» WHAT THIS TASK INVOLVES: Please rewrite the entries between the lines holding "Toggle the Negative" and "click(1221, 251)", inclusive, replacing "row label" with "row header" and leaving everything else unchanged.

Element lookup entries
*-*-*

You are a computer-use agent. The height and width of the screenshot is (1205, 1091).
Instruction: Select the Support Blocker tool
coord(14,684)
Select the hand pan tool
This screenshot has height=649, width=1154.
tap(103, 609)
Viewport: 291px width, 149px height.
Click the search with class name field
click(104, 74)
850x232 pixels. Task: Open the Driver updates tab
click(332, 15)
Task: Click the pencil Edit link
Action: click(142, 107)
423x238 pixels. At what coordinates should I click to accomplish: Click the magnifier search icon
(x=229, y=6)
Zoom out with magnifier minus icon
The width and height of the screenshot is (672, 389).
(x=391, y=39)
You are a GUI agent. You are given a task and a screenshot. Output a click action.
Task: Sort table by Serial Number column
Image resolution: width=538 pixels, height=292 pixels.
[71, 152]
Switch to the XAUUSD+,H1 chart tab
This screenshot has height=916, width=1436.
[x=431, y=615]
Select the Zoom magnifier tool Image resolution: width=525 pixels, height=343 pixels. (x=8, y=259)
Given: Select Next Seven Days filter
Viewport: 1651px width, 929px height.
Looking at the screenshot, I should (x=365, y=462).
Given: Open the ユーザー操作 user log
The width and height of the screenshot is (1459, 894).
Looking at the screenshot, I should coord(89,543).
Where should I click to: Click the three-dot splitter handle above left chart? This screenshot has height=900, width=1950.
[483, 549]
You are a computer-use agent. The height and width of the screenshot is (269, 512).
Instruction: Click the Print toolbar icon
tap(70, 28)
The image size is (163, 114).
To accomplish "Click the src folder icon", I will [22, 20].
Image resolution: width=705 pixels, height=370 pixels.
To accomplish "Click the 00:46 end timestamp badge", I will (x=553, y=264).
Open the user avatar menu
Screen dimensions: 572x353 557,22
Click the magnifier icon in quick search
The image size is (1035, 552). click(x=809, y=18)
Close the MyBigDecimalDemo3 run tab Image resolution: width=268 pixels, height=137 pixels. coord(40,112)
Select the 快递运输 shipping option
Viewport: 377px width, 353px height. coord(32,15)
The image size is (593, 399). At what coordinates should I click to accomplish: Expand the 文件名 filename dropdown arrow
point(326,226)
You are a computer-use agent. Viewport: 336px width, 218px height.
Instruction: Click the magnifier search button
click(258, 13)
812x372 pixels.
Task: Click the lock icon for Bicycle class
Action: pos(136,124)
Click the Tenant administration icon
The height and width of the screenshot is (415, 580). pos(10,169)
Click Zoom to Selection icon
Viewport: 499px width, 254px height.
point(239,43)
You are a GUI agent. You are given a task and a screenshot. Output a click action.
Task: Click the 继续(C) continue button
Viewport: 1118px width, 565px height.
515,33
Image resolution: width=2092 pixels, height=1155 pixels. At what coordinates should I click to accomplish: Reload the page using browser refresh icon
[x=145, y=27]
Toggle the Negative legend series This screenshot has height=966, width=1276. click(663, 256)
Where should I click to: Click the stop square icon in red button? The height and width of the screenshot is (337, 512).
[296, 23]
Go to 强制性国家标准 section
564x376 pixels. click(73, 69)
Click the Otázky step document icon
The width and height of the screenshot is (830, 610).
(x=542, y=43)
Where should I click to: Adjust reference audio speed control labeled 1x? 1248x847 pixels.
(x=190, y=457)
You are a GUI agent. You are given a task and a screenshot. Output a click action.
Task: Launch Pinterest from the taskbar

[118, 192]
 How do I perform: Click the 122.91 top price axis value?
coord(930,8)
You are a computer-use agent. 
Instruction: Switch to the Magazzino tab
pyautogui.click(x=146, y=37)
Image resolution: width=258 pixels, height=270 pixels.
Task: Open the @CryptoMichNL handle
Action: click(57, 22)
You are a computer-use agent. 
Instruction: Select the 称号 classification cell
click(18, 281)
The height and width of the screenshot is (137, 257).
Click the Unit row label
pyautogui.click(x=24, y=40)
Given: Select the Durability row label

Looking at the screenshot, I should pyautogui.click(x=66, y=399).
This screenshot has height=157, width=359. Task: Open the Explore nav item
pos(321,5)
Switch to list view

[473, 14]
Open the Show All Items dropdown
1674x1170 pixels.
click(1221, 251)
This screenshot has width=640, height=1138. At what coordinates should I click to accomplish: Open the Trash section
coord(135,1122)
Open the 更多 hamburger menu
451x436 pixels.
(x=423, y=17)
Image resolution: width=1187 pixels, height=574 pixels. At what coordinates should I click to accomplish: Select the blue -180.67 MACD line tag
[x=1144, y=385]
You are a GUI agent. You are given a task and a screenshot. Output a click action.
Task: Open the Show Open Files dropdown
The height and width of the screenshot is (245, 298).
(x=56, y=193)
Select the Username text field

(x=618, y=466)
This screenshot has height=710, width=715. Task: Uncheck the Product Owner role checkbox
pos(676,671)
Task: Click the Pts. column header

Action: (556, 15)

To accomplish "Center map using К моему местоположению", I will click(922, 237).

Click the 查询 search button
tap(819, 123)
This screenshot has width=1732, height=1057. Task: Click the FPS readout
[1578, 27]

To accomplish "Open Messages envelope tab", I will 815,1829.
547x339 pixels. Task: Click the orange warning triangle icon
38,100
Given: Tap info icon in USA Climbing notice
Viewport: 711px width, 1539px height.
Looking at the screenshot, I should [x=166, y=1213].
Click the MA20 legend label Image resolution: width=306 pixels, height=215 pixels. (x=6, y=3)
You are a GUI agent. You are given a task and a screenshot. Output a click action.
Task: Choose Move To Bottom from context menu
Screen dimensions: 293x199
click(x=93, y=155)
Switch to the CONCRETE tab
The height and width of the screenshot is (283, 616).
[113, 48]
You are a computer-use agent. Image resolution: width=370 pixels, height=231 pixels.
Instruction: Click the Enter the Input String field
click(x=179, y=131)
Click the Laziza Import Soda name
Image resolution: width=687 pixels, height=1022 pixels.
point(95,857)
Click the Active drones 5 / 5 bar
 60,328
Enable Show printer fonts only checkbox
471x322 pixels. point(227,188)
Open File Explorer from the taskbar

*-*-*

» THE SOLUTION:
Toggle the Negative legend series This screenshot has height=966, width=1276. click(663, 256)
Where should I click to: Click the stop square icon in red button? The height and width of the screenshot is (337, 512).
[296, 23]
Go to 强制性国家标准 section
564x376 pixels. click(73, 69)
Click the Otázky step document icon
The width and height of the screenshot is (830, 610).
(x=542, y=43)
Where should I click to: Adjust reference audio speed control labeled 1x? 1248x847 pixels.
(x=190, y=457)
You are a GUI agent. You are given a task and a screenshot. Output a click action.
Task: Launch Pinterest from the taskbar

[118, 192]
 How do I perform: Click the 122.91 top price axis value?
coord(930,8)
You are a computer-use agent. 
Instruction: Switch to the Magazzino tab
pyautogui.click(x=146, y=37)
Image resolution: width=258 pixels, height=270 pixels.
Task: Open the @CryptoMichNL handle
Action: click(57, 22)
You are a computer-use agent. 
Instruction: Select the 称号 classification cell
click(18, 281)
The height and width of the screenshot is (137, 257).
Click the Unit row header
pyautogui.click(x=24, y=40)
Given: Select the Durability row header

Looking at the screenshot, I should pyautogui.click(x=66, y=399).
This screenshot has height=157, width=359. Task: Open the Explore nav item
pos(321,5)
Switch to list view

[473, 14]
Open the Show All Items dropdown
1674x1170 pixels.
click(1221, 251)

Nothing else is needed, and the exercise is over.